RECORD EXCERPTS:
━━━━━━━━━━━━━━━━━━━━
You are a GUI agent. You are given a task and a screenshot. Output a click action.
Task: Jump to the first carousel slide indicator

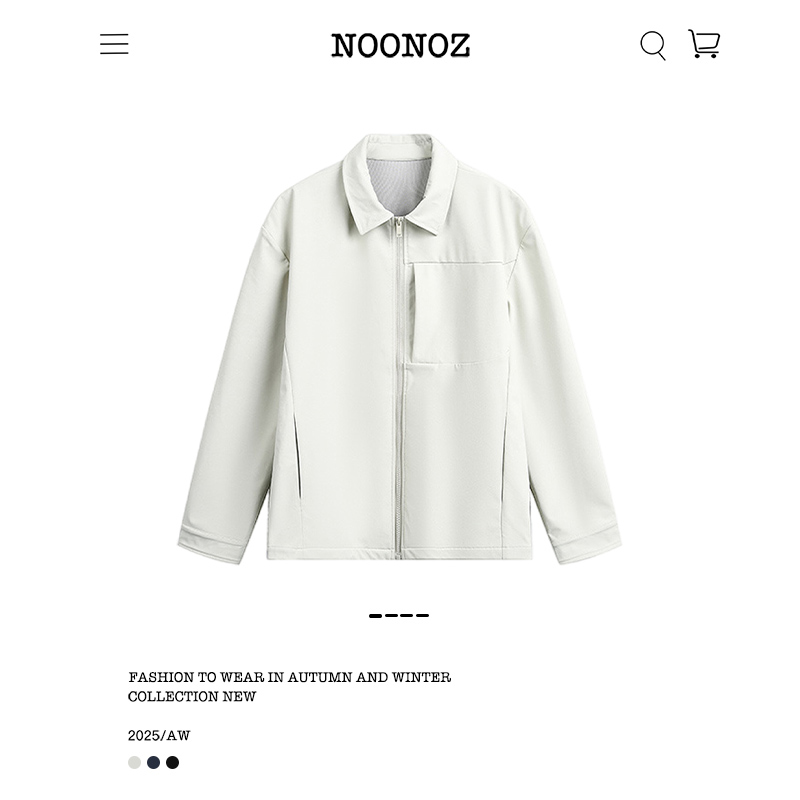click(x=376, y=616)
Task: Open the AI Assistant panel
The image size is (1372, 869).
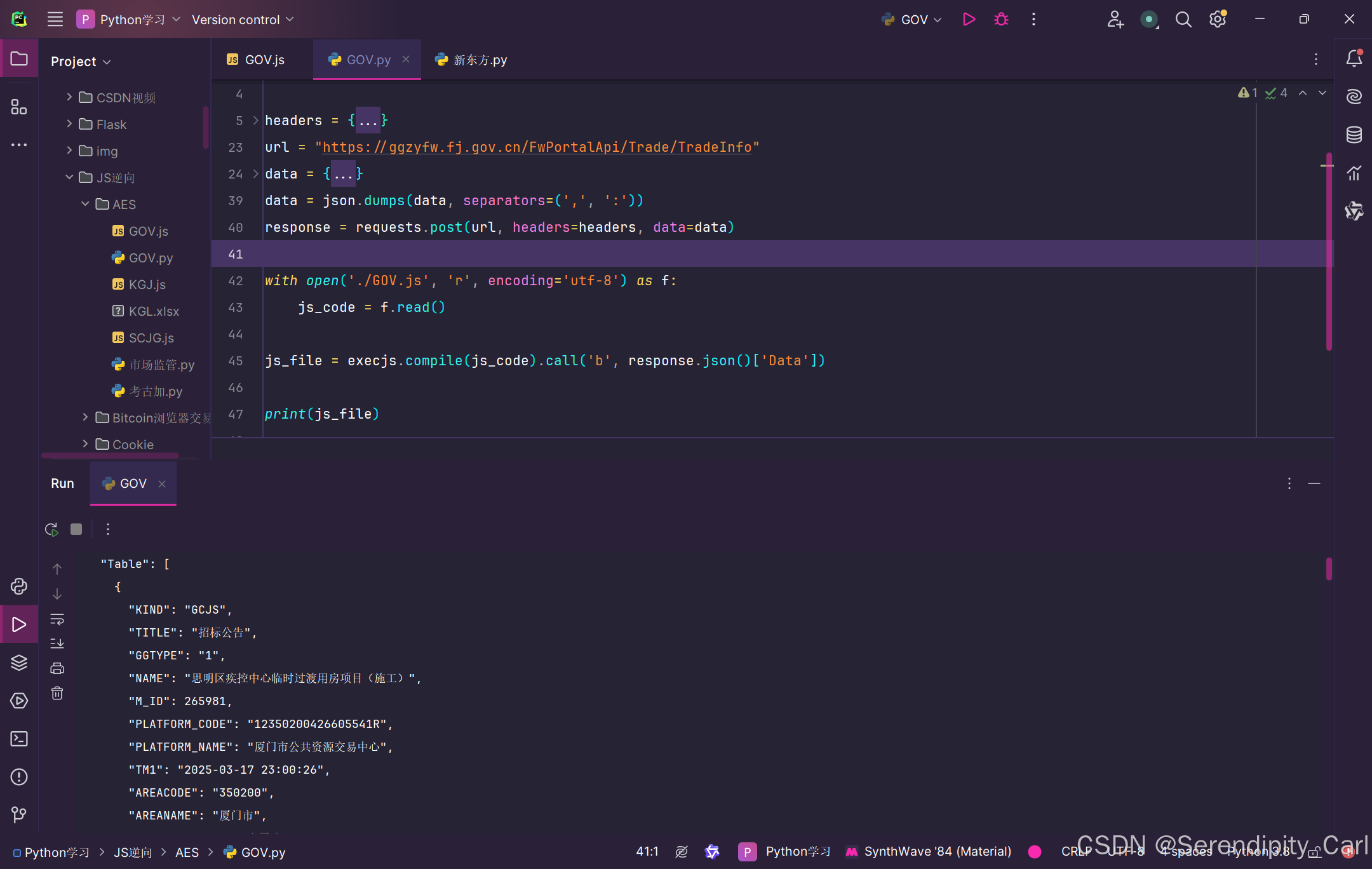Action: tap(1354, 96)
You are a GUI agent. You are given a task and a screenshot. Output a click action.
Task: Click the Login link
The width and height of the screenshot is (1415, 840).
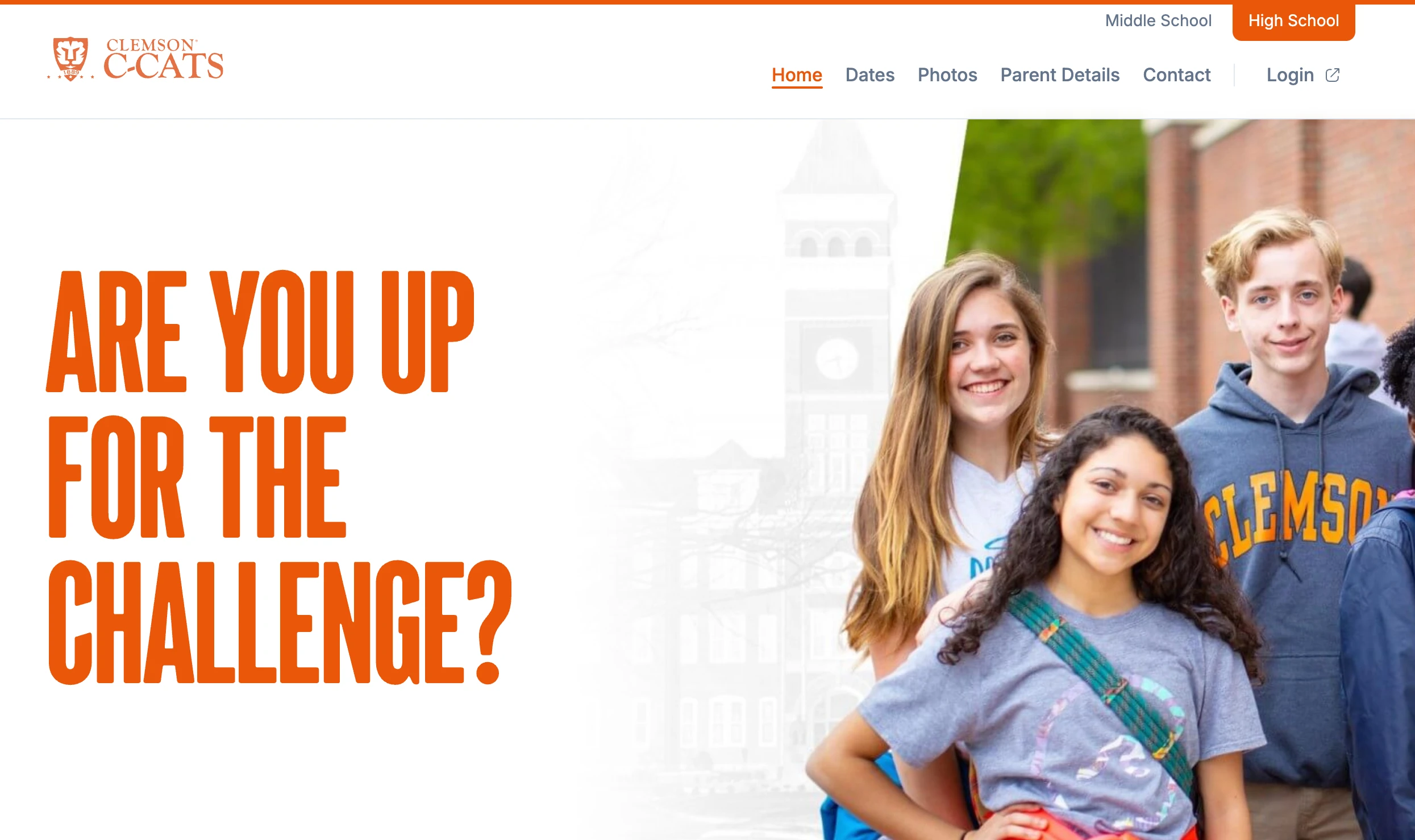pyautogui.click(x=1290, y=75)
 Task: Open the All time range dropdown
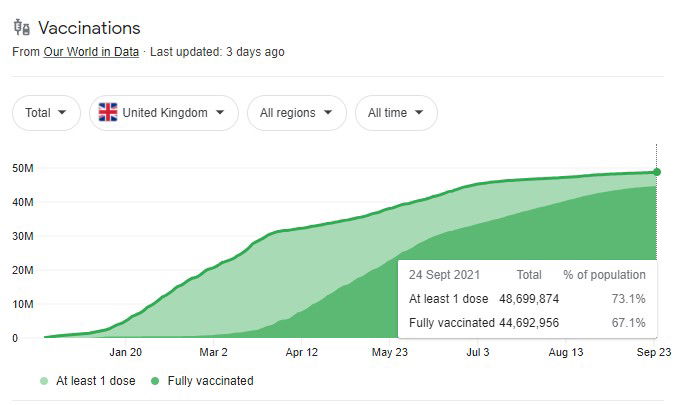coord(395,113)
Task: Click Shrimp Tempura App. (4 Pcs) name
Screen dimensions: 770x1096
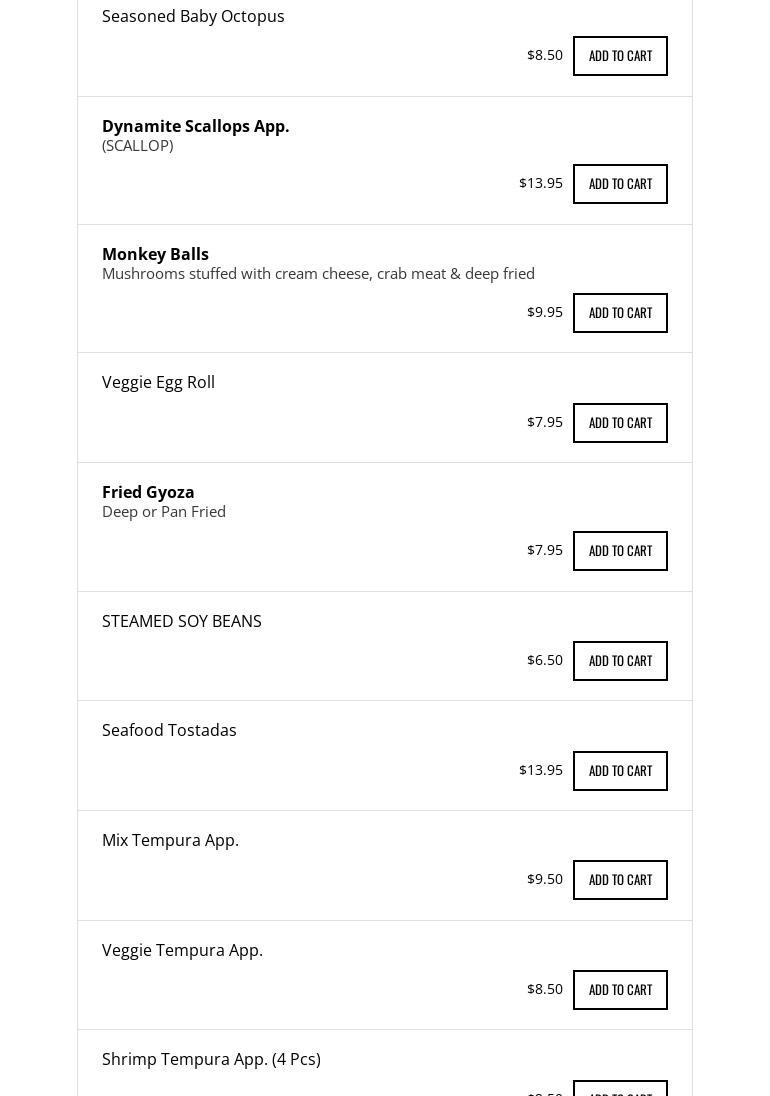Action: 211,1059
━━━━━━━━━━━━━━━━━━━━
WHAT YOU WILL DO:
Copy every line of the items above word for word, leaving out the pictures.

ANSWER FOR THIS EXERCISE:
You are a GUI agent. You are given a task and a screenshot. Output a click action.
Task: Jump to the first carousel slide indicator

click(x=376, y=616)
Task: Open the AI Assistant panel
The image size is (1372, 869).
Action: tap(1354, 96)
You are a GUI agent. You are given a task and a screenshot. Output a click action.
Task: Click the Login link
The width and height of the screenshot is (1415, 840).
pyautogui.click(x=1290, y=75)
 Task: Open the All time range dropdown
coord(395,113)
Task: Click Shrimp Tempura App. (4 Pcs) name
Screen dimensions: 770x1096
Action: 211,1059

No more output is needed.